Shortly after starting ESL, Wan’s teacher elected to call her “Winnie” instead of “Yee,” and the name caught on with her classmates. Because Wan loved her teacher dearly, she didn’t feel comfortable voicing her objection.
“I really did not have the courage to tell her, ‘I’m not Winnie. Can you call me Yee?’ I love her so much that I just don’t feel that it’s the right thing for me to do,” Wan told NBC News. “But I don’t want to be called something else.”

Wan viewed “Yee” as a connection to her parents and home, and she understood then that names have a powerful link to identity. Years later, her experience is the driving force behind “My Name, My Identity,” a campaign launched by the Santa Clara County Office of Education and supported by the National Association for Bilingual Education, of which Wan is the current president.

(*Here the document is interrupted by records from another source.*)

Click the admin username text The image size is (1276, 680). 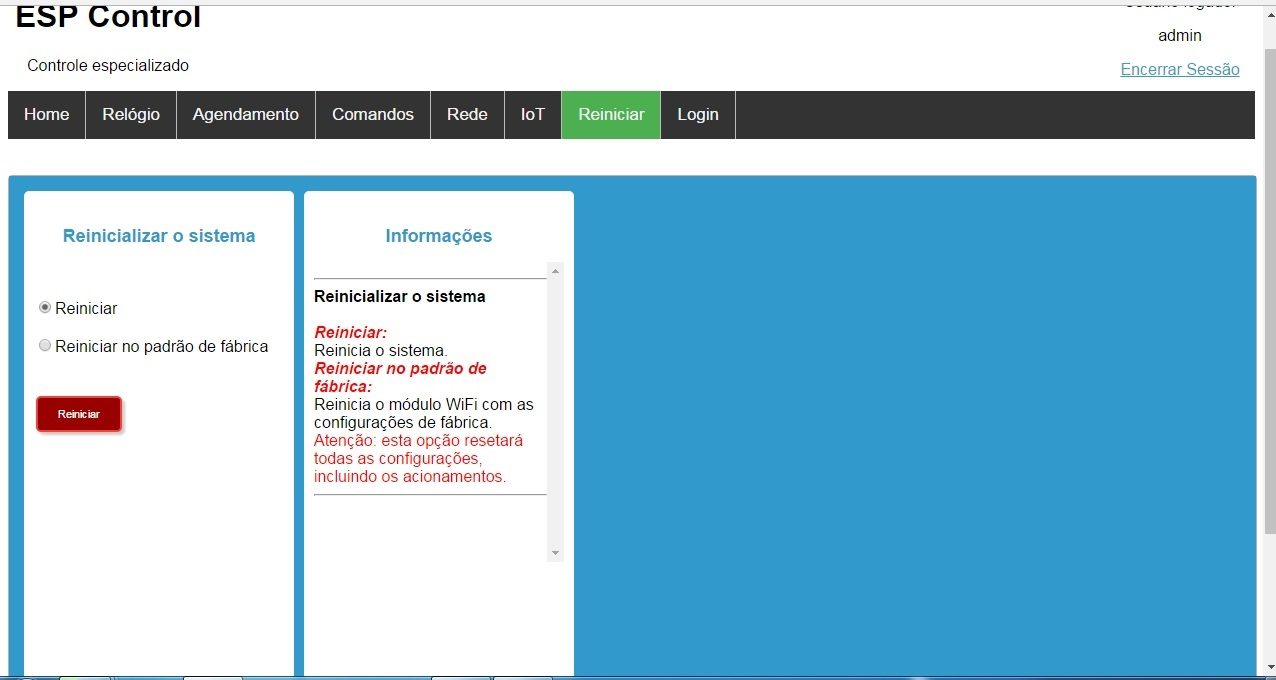pyautogui.click(x=1180, y=36)
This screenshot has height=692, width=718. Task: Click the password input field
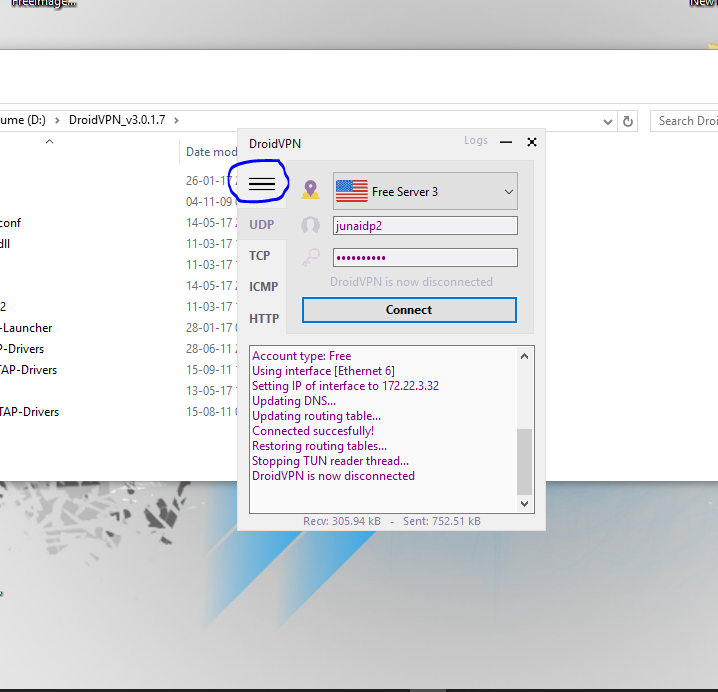click(x=425, y=257)
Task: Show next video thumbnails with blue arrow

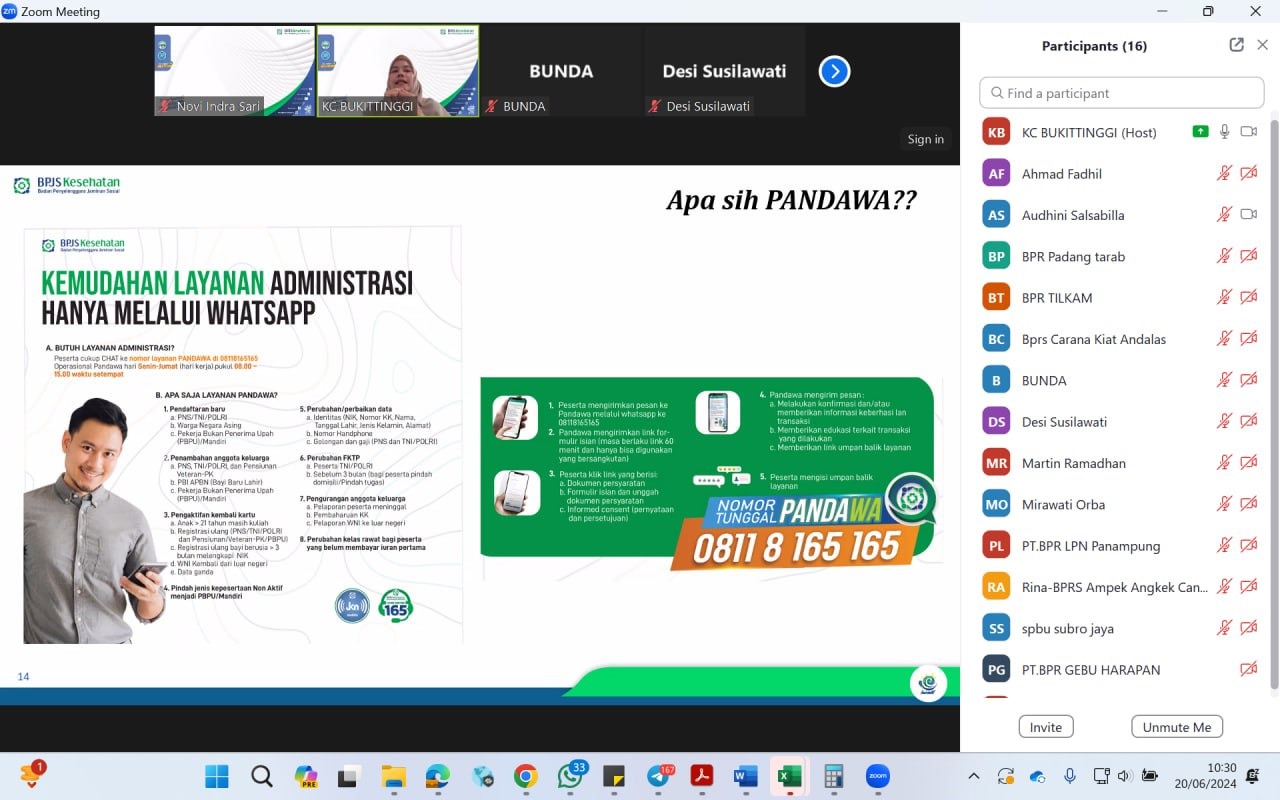Action: pos(834,71)
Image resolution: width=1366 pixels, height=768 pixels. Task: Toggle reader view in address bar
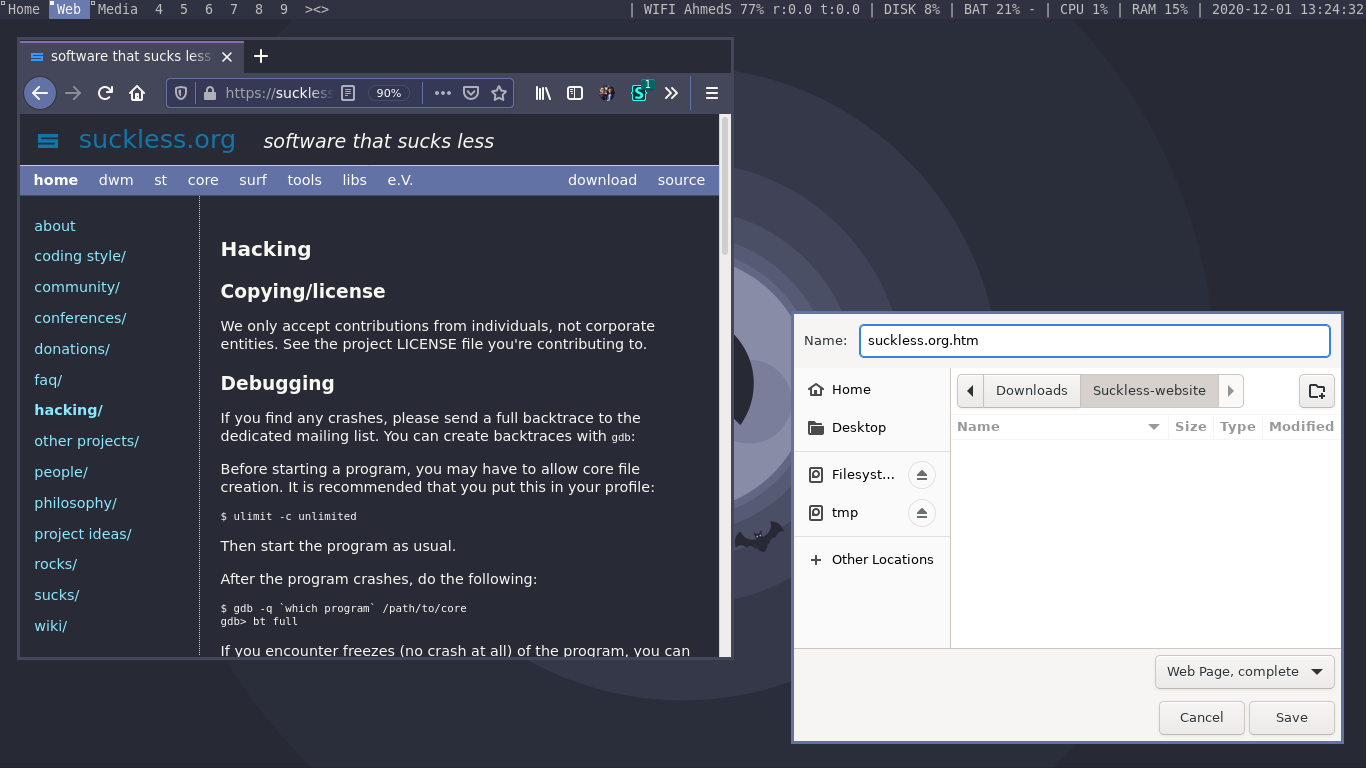point(348,93)
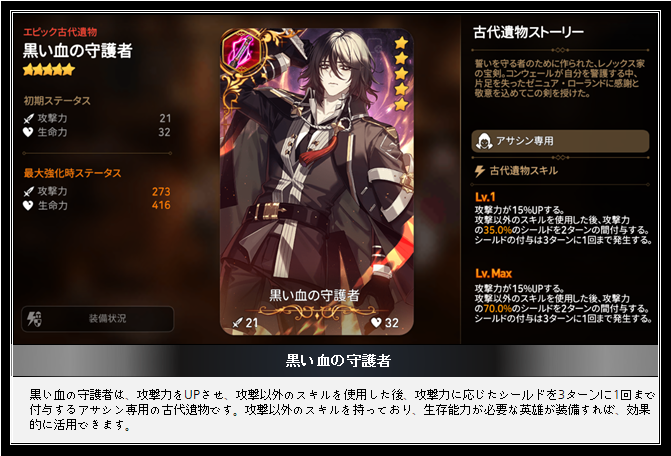671x456 pixels.
Task: Click the sword icon next to initial 攻撃力
Action: [x=29, y=118]
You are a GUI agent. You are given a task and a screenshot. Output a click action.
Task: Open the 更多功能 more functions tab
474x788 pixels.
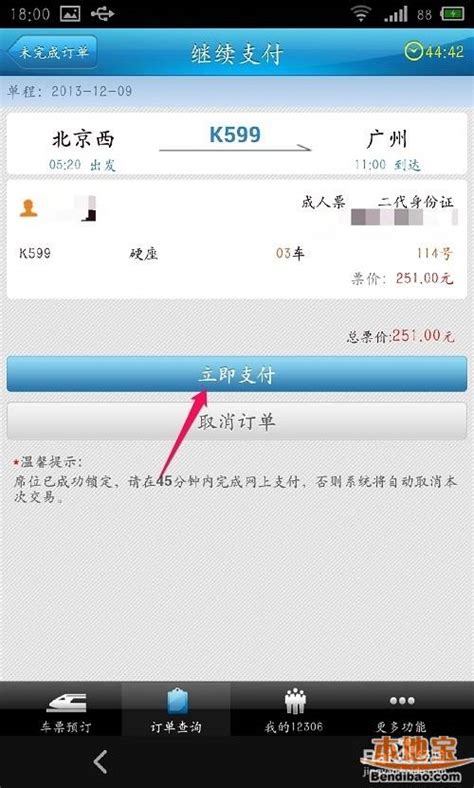point(401,709)
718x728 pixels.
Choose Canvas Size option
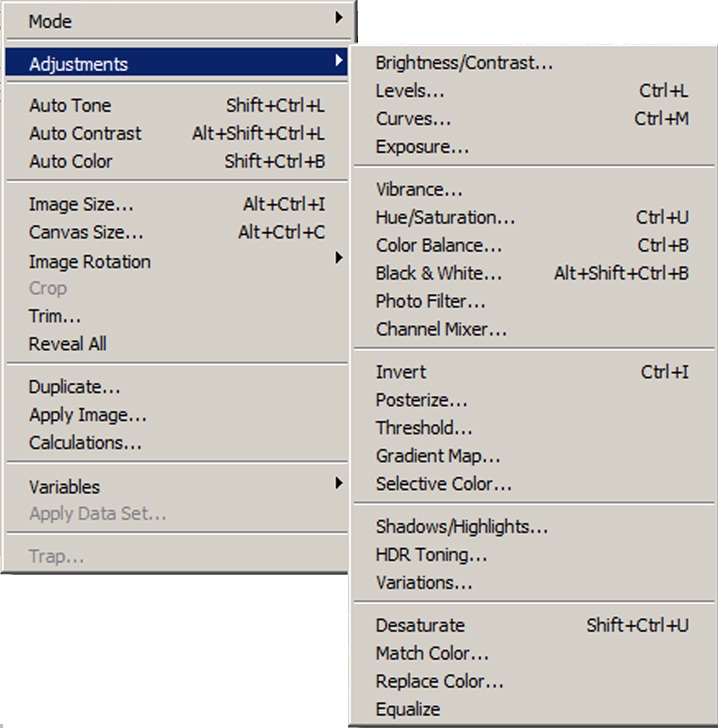pos(86,232)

Wan worked with Jon Gundry, the Santa Clara County superintendent of schools, to bring the efforts to a national level and send the message that it’s important to properly honor and pronounce students’ names correctly.
“If people consistently mispronounce your name, it kind of damages your self-esteem, particularly for kids because it is so much a part of our individual identity,” Gundry told NBC News.
Gundry taught English as a second language for 16 years, and from the very beginning, he strived to make students feel included. He said it’s crucial that students know that their teachers care.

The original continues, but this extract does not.